CODEWITHSUNDEEP
c++classcudaoperator-overloading
Vitality
Vitality

Reputation: 21505

Compilation seems not to follow the correct path among different operator= overloads

I have two matrix classes, one for the CPU and one for the GPU, say Matrix and CudaMatrix, respectively. Declarations and definitions are in files .h, .cpp, .cuh and .cu. In the main, I have 

Matrix<int2_>      foo1(1,2);
// Definition of the elements of foo1...
CudaMatrix<int2_>  foo2(1,2);

cout << typeid(foo1).name() << "\n";
cout << typeid(foo2).name() << "\n";

// Equality
foo2=foo1;

Now, I have no operator= overload between a CudaMatrix and a Matrix, but I have the following operator= overload

const CudaMatrix& operator=(const CudaMatrix<LibraryNameSpace::int2_>&);

between two CudaMatrix. What happens is the following:

  1. The two typeid's return the correct classes for foo1 and foo2;
  2. The above operator= overload is compiled and invocated at runtime for the foo2=foo1 assignment. I would have expected, on the contrary, a compilation error;
  3. The result of the assignment leads to a correct result for foo2!

I'm using Visual Studio 2010 and compiling in release mode.

Anyone has some hints on why this apparently illogic behavior occurs?

Thanks.

Upvotes: 1

Views: 80

Answers (1)

talonmies
talonmies

Reputation: 72342

They key to why this works is because you have both a copy constructor and an explicit copy assignment operator.
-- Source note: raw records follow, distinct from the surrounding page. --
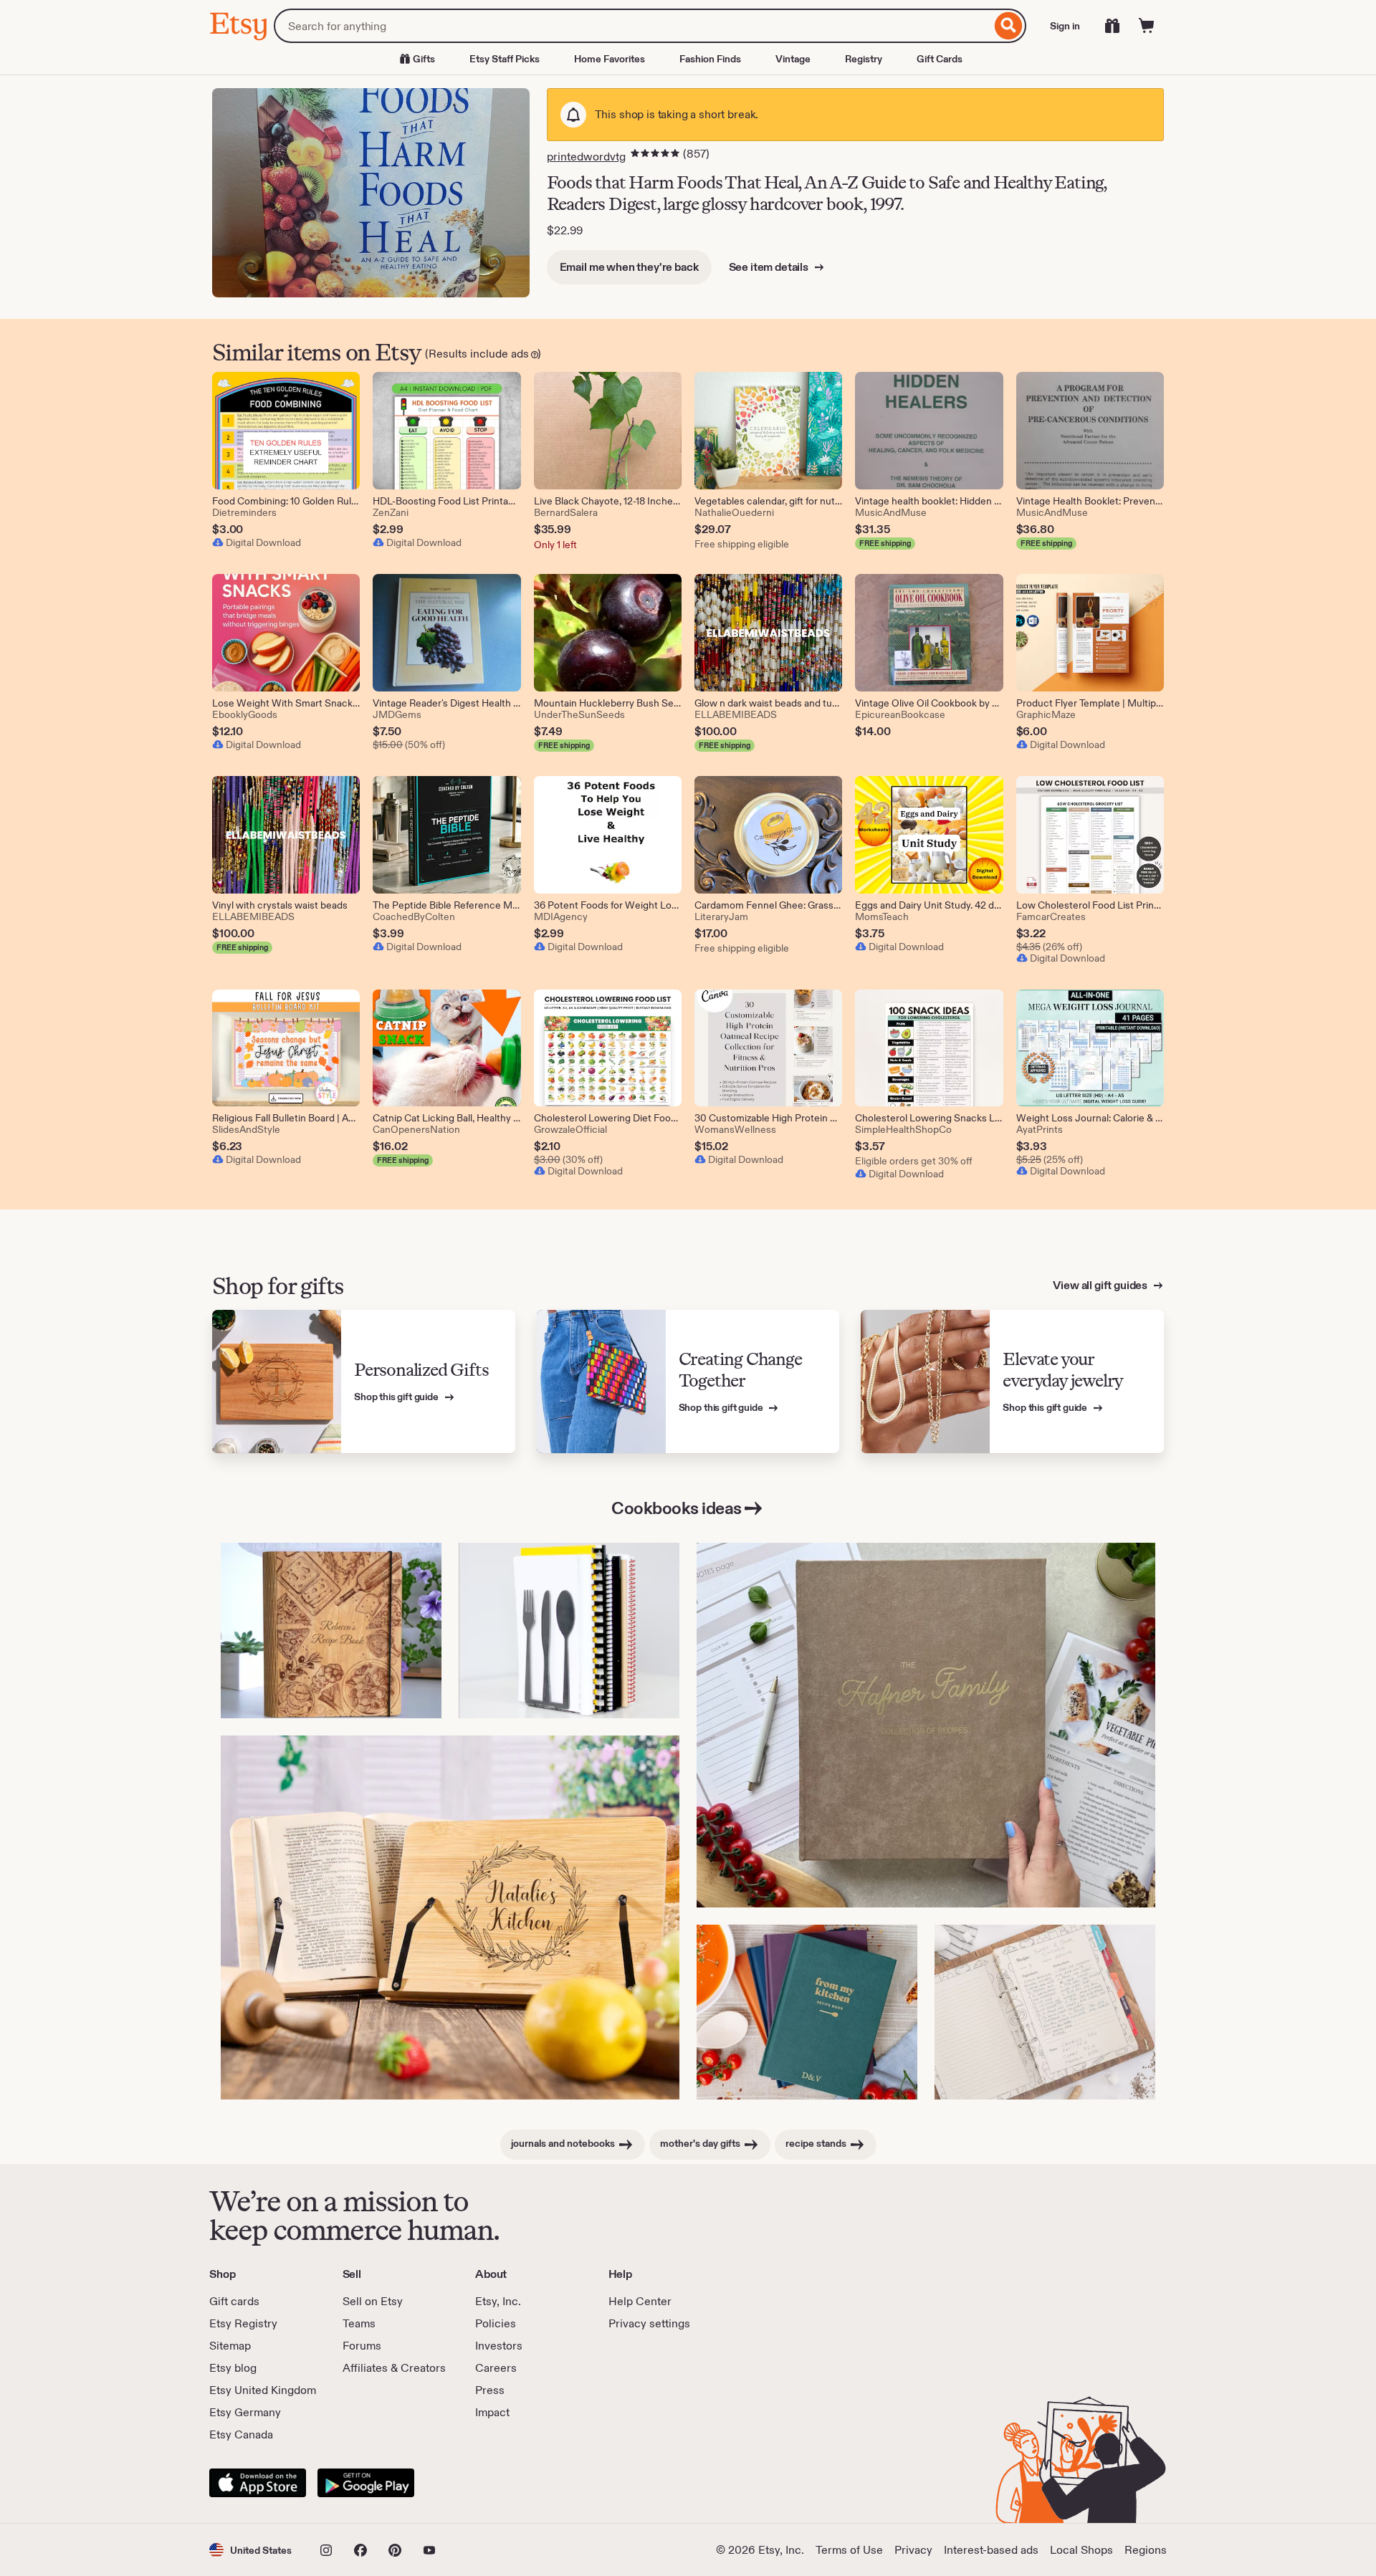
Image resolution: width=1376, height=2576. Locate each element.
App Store (257, 2483)
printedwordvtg (586, 156)
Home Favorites (609, 58)
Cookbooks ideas (676, 1508)
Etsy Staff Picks (504, 58)
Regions (1145, 2550)
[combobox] (632, 26)
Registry (863, 58)
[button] (250, 2550)
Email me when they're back (629, 267)
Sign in (1065, 26)
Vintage (793, 58)
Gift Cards (939, 58)
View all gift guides (1101, 1285)
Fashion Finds (710, 58)
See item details (770, 267)
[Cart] (1146, 26)
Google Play (365, 2483)
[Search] (1008, 26)
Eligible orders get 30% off (914, 1161)
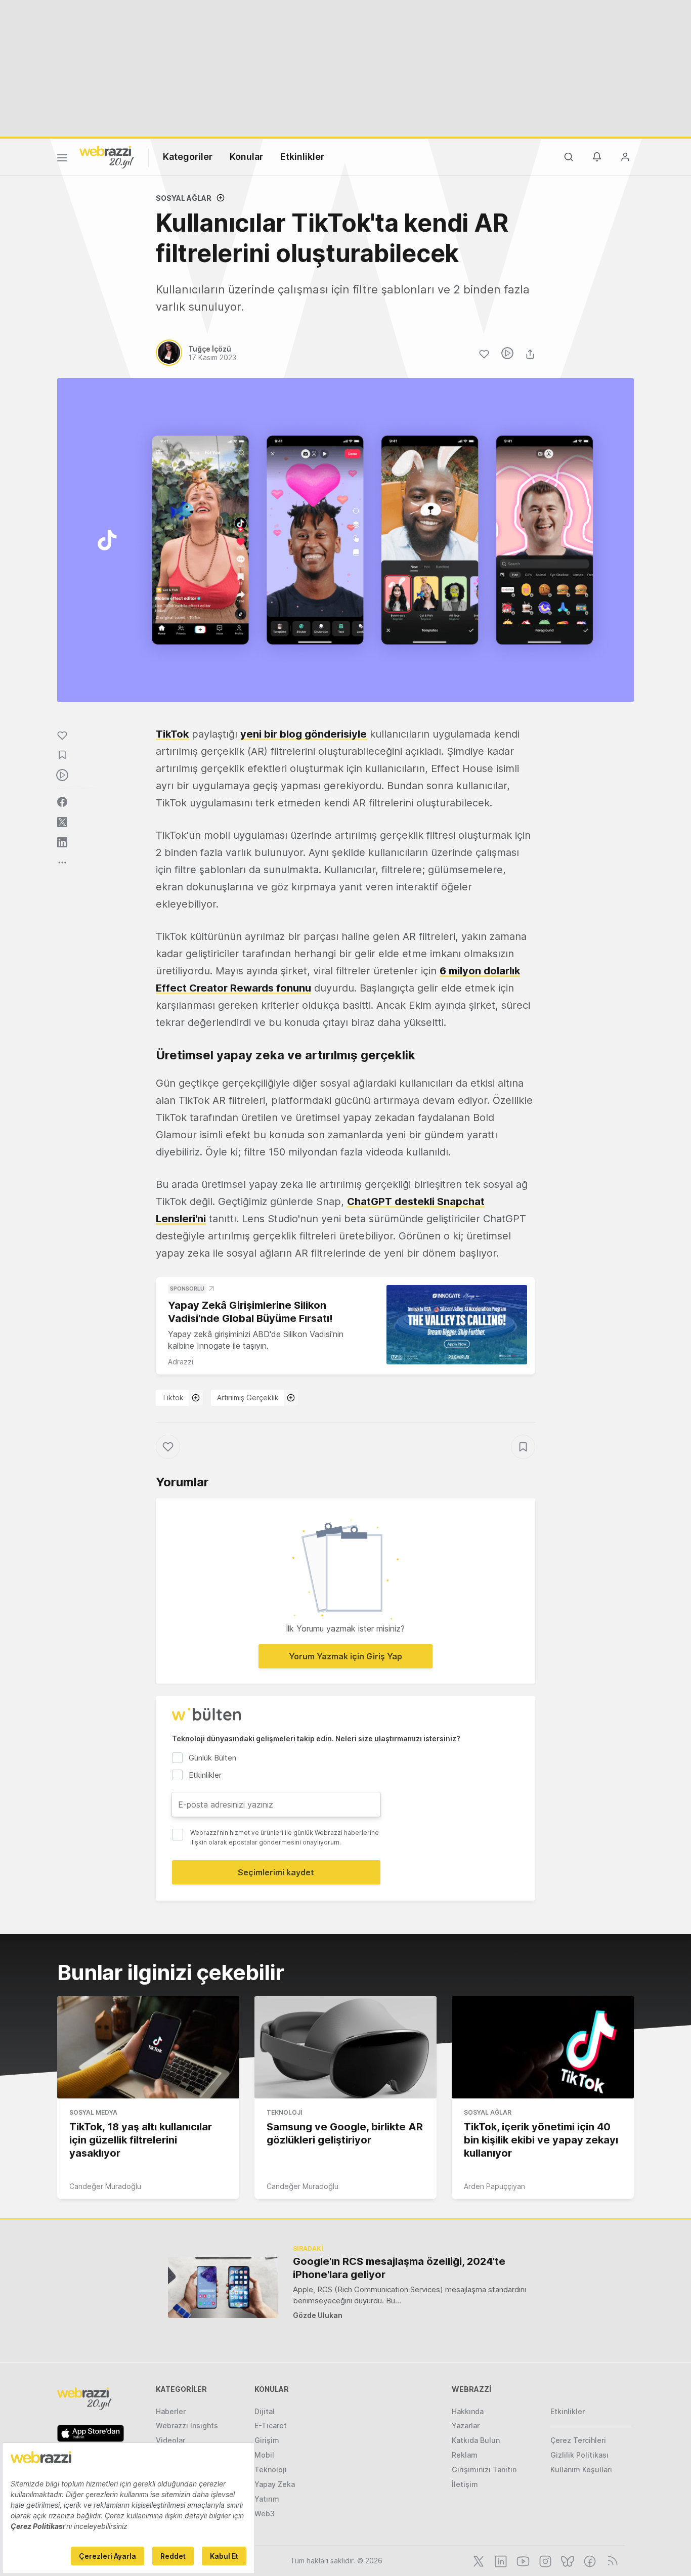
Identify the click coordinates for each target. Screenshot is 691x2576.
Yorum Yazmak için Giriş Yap (345, 1656)
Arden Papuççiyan (494, 2186)
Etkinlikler (302, 156)
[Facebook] (589, 2560)
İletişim (465, 2484)
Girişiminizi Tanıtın (484, 2469)
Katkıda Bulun (476, 2440)
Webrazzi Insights (187, 2425)
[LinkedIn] (500, 2560)
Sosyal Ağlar (183, 198)
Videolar (170, 2440)
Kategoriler (187, 156)
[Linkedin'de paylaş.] (62, 842)
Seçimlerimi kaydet (276, 1872)
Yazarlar (466, 2425)
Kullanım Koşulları (581, 2469)
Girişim (266, 2440)
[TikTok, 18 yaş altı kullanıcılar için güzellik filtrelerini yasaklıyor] (148, 2047)
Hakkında (468, 2411)
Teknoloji (284, 2112)
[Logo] (106, 156)
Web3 (264, 2513)
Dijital (264, 2411)
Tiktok (173, 1397)
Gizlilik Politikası (579, 2455)
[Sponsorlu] (456, 1324)
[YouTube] (522, 2560)
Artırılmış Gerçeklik (248, 1397)
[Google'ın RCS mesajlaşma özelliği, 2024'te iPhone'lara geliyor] (223, 2287)
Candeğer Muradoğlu (105, 2186)
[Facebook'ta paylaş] (62, 802)
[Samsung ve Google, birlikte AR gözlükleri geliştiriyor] (345, 2047)
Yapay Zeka (274, 2484)
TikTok (172, 734)
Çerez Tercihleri (578, 2440)
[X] (477, 2560)
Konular (246, 156)
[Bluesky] (566, 2560)
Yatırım (266, 2499)
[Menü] (62, 159)
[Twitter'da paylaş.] (62, 822)
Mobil (264, 2455)
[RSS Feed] (611, 2560)
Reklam (465, 2455)
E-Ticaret (270, 2425)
These two things together are what make a seemingly undefined case function correctly. So when you do this:

Matrix<int2_>      foo1(1,2);
CudaMatrix<int2_>  foo2(1,2);

foo2 = foo1;

what happens is the equivalent of this:

Matrix<int2_>      foo1(1,2);
CudaMatrix<int2_>  foo2(1,2);

// foo2 = foo1;
{   
    CudaMatrix<int2_> x(foo1); // copy constructor
    foo2 = x; // Copy assignment
}

Note that there are device memory usage implications you should be aware of at play here (ie. two device memory allocations and two sets of whatever API calls you have under the hood).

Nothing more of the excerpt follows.